(Stored records)

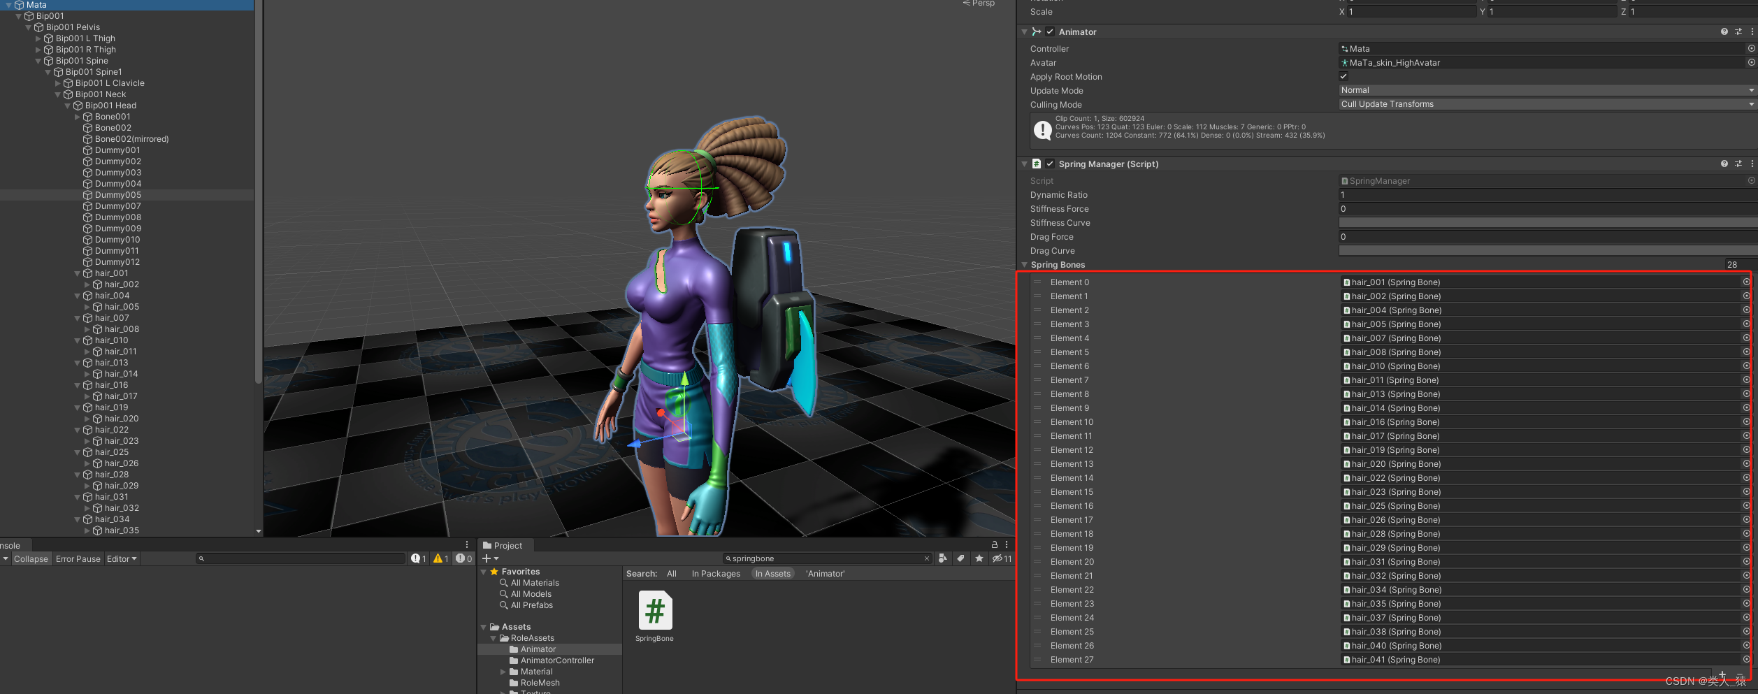Click the 'Animator' saved search filter
Screen dimensions: 1758x694
point(825,573)
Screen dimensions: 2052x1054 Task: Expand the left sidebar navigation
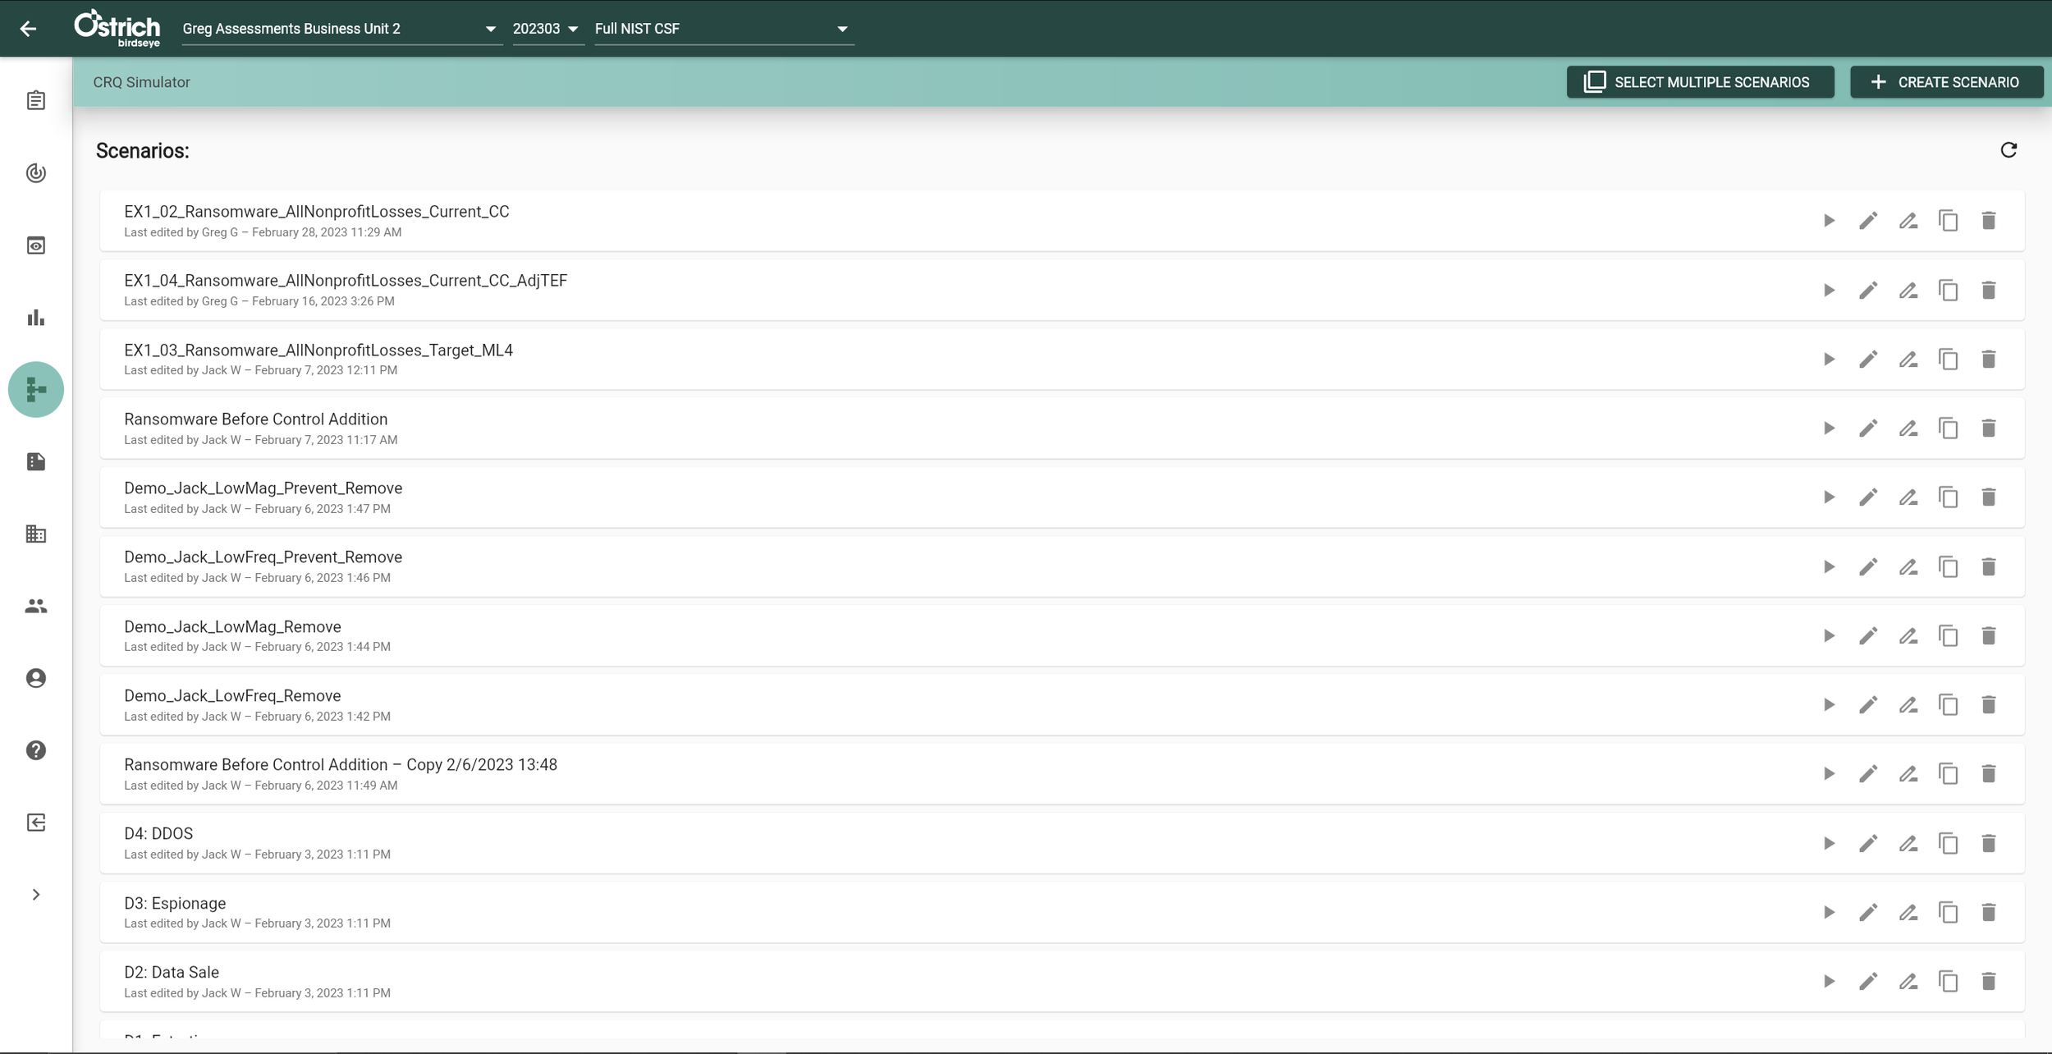click(36, 895)
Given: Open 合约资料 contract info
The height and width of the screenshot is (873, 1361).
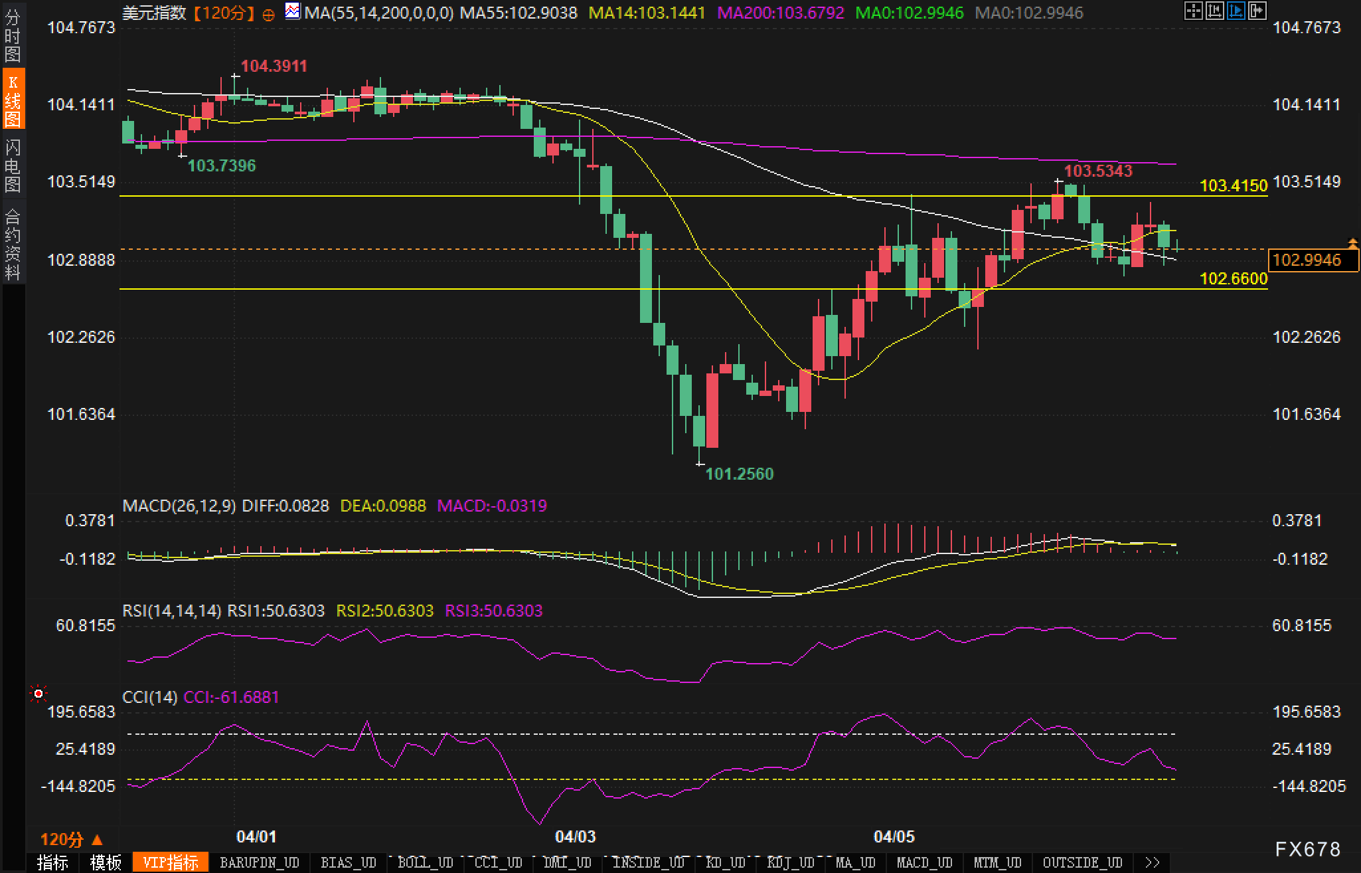Looking at the screenshot, I should (x=13, y=244).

▸ Task instructions
Where pictures appear, omit them, and transcribe exactly, with nothing else, the lines from the line with "Screen dimensions: 2052x1054" through the final line of the records above, both ends included.

▸ Exercise solution
Screen dimensions: 2052x1054 Task: Expand the left sidebar navigation
click(36, 895)
Given: Open 合约资料 contract info
The height and width of the screenshot is (873, 1361).
Looking at the screenshot, I should (x=13, y=244).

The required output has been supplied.